Extended Data Fig. 10: α-Syn pathology induced by passaged PFF and GCI.
From: Cellular milieu imparts distinct pathological α-synuclein strains in α-synucleinopathies
a, Insoluble phosphorylated α-Syn in QBI-WT-Syn cells seeded by PFFs, PFFs that have been passaged in KOM2 mice (PFF-KOM2-Syn) or PFFs that were combined with the sarkosyl-insoluble fraction prepared from uninjected KOM2 mice (PFF + KOM2). b, Insoluble phosphorylated α-Syn in QBI-WT-Syn cells induced by an equal amount (200 pg) of PFF-oligo-Syn, PFF-HipN-Syn, PFF-CtxN-Syn, PFF-QBI-Syn and PFFs. c, Soluble and insoluble fractions from QBI-Syn-WT cells treated with the same amount of PFF-oligo-Syn, PFF-HipN-Syn, PFF-CtxN-Syn, PFF-QBI-Syn and PFF were immunoblotted with antibodies against total or pS129 α-Syn. d, Densitometric quantification of insoluble versus soluble α-Syn for experiments described in c (n = 3 biological replicates). e, Insoluble phosphorylated α-Syn in QBI-WT-Syn cells induced by GCI-α-Syn and GCI-α-Syn that has been passaged in primary neurons for multiple times (that is, GCI-N-P1, GCI-N-P2, GCI-N-P3). f, Soluble and insoluble fractions from QBI-Syn-WT cells treated with the same amount of GCI, GCI-N-P1, GCI-N-P2, GCI-N-P3 and PFF were immunoblotted with antibodies against total α-Syn or pS129 α-Syn. g, Densitometric quantification of insoluble versus soluble α-Syn for experiments described in f (n = 3 biological replicates).
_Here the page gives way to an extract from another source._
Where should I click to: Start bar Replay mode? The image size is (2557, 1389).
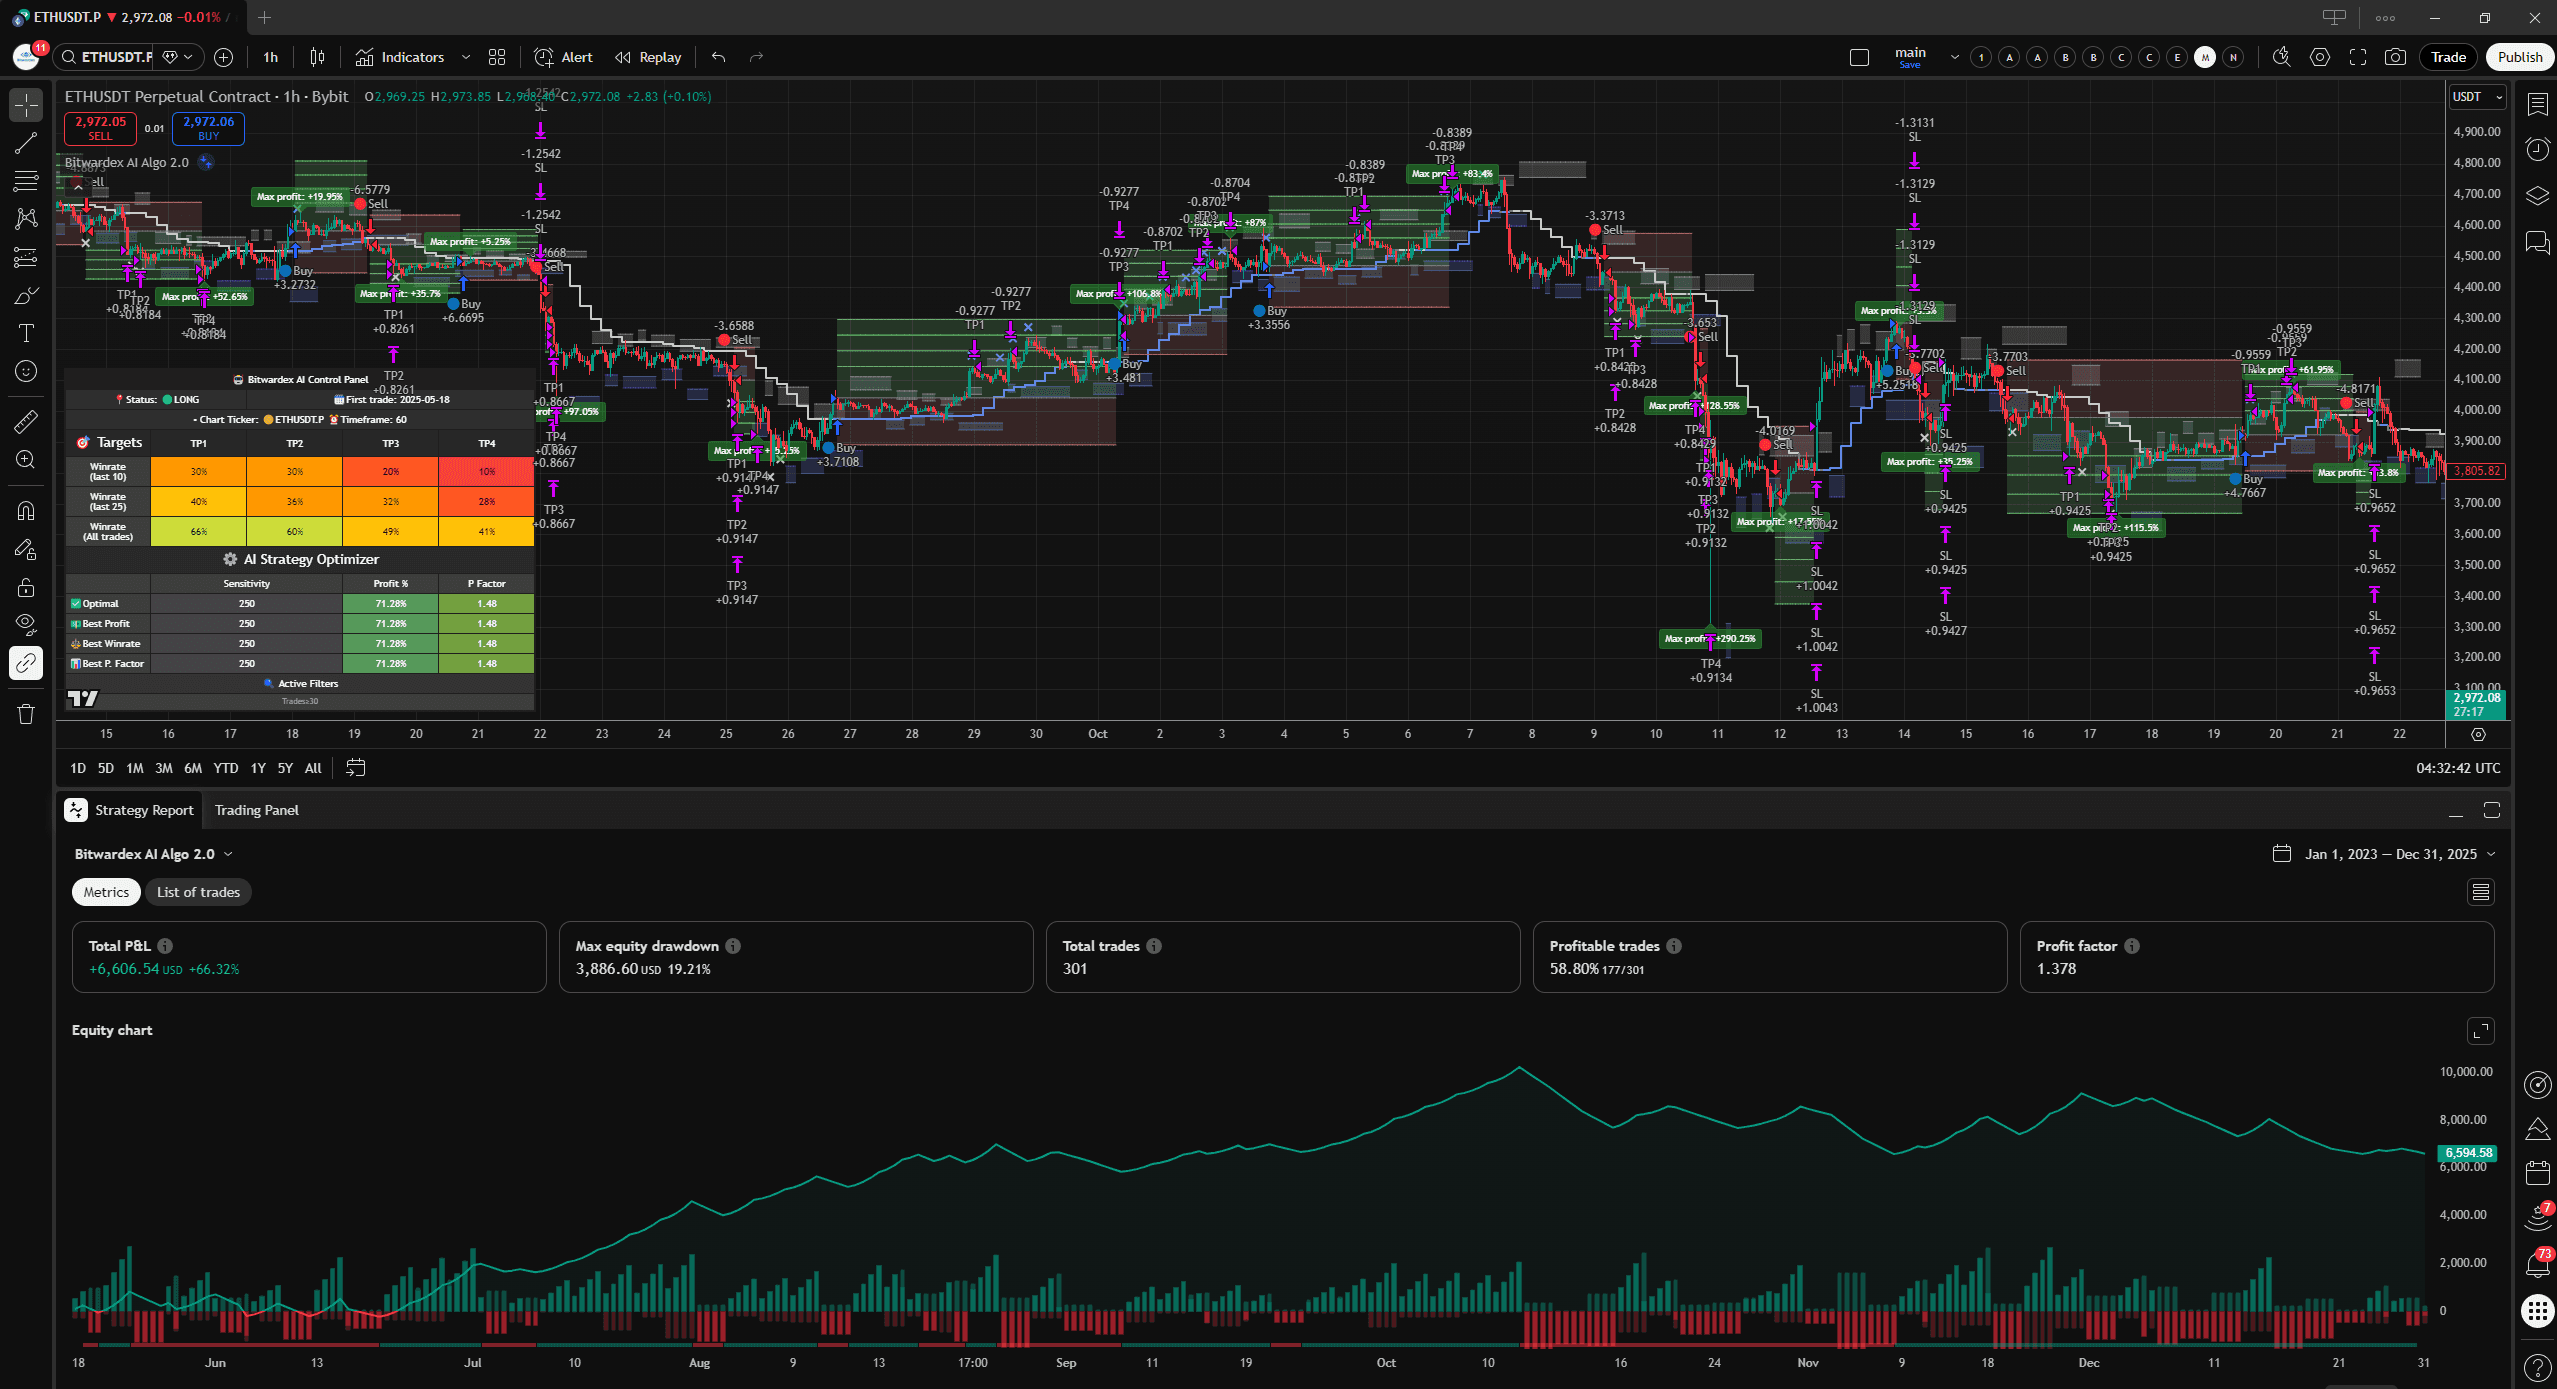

Statistics shown in d, g are one-way ANOVA followed by Dunnett’s post hoc test comparing each group with PFF-oligo-Syn in d or GCI in g. Results shown as mean ± s.e.m. **P < 0.01; ***P < 0.01; ns, not significant. Scale bars: 50 μm (a, b, e). The experiments in a–c and e–f have been repeated three times with similar results. See Supplementary Table 5 for statistical details. For gel source data, see Supplementary Fig. 1.